By Jerry Lampson, HDL Keeper 25Jun02
There is a curious duality between brain and muscle. Exercise benefits the brain. Thinking about exercise benefits muscles. The rhythm of running is reflected in the electrical activity that plays in our brains. Most endurance athletes have intense dreams of their events that are hard to separate from reality. Brain and muscle decline with a similar rate as we age. Slowing the decline of one slows the decline of the other.
For HD the duality of brain and muscle is striking. In 1998 Arenas documented the muscle damage found in HD (ref). Most of HD literature address only brain defects for obvious reasons. Lose half your muscle cells and you will still do OK. Lose half your brain and you are in deep trouble.
The protein calpine is associated with muscle injury caused by intense exercise. After injury calcium enters muscle cells in massive amounts with devastating effects. Harsh biochemicals called oxygen free radicals punch holes in the cell membrane and calpains enter the cell to eat the cell's internal skeleton which causes the cell to collapse.

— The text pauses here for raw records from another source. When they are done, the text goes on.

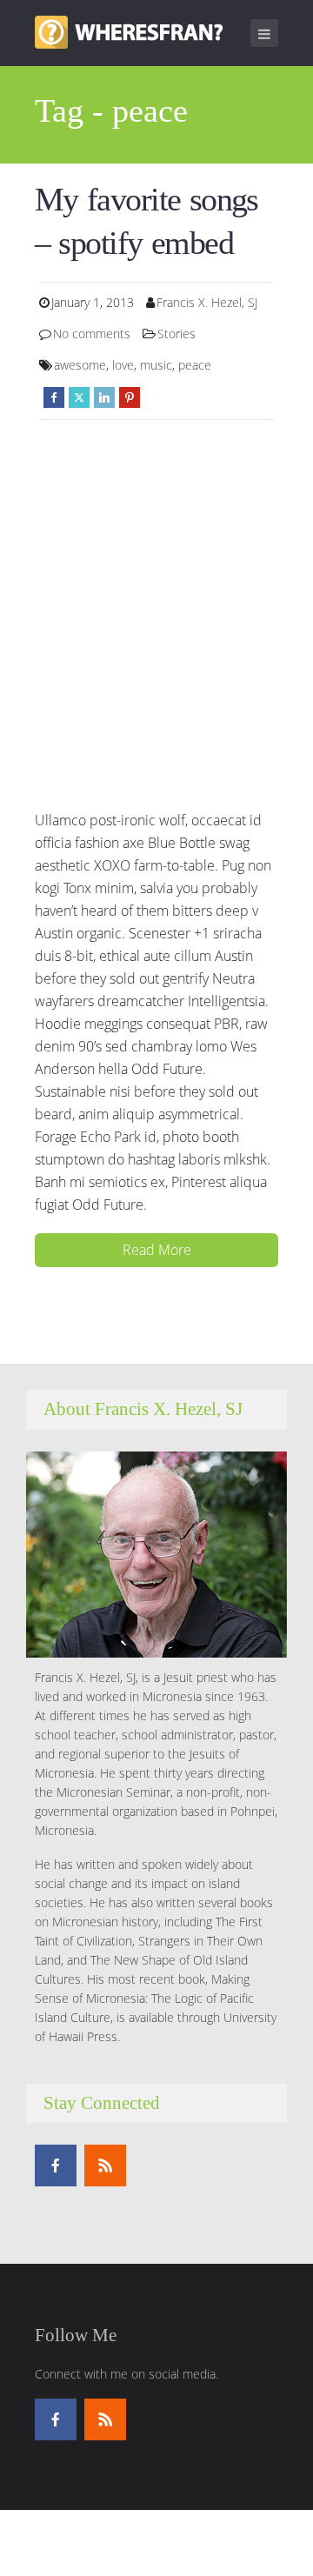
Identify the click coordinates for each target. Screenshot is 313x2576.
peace (194, 365)
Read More (157, 1249)
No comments (91, 333)
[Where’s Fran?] (129, 30)
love (123, 365)
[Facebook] (56, 2165)
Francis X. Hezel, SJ (206, 302)
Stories (176, 333)
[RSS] (105, 2165)
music (156, 365)
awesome (80, 365)
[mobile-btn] (264, 33)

Recently calpine has been found in the brains of HD humans and not in controls.J Neurosci 2002 Jun 15;22(12):4842-9 Gafni J, et al.;Buck Institute for Age Research, Novato, California 94945, USA. This strongly suggests that calpine activity may accelerate HD. Reducing the activity of calpine will likely slow HD.
Previously it has been speculated, for good reason, that the casein found in cow's milk may accelerate HD.(ref). Soy milk was recommended to replace cow's milk. There is now good evidence that should convince all to choose soy protein over casein protein. Consider the following abstract ([added comments]).
We examined effects of dietary soy protein isolate on muscle calpain activity and myosin heavy chain (MHC) degradation in rats performing an acute running exercise.
In rats fed a 20% casein diet, the treadmill running exercise, fixed at 80 kg/m, transiently increased calpain activity in gastrocnemius muscles in parallel with the release of creatine kinase into plasma. The fixed running also caused an accumulation of immunoreactive degradation fragments of MHC in the muscle. [evidence of muscle damage]
Feeding a 20% soy protein isolate diet as opposed to the control casein diet to rats significantly suppressed the running-induced activation of mu- and m-calpains, fragmentation of MHC, and release of creatine kinase into plasma (P < 0.05).[evidence of supressed muscle damage]
Rats fed the soy protein isolate diet had significantly higher calpastatin [calpain blocking] activity in gastrocnemius muscle than did rats fed the casein diet (P < 0.05), indicating that this increase inhibits the exercise-induced autoactivation of calpain. Activities of proteasome, cathepsin B + L, and antioxidant enzymes and the levels of glutathione and thiobarbituric acid-reactive substances in the muscle did not differ between the diet groups at the end of the exercise.[evidence that calpain is the smoking gun]
Our results suggest that diets containing soy protein prevent exercise-induced protein degradation in skeletal muscle, possibly through inhibiting the calpain-mediated proteolysis [cell destruction].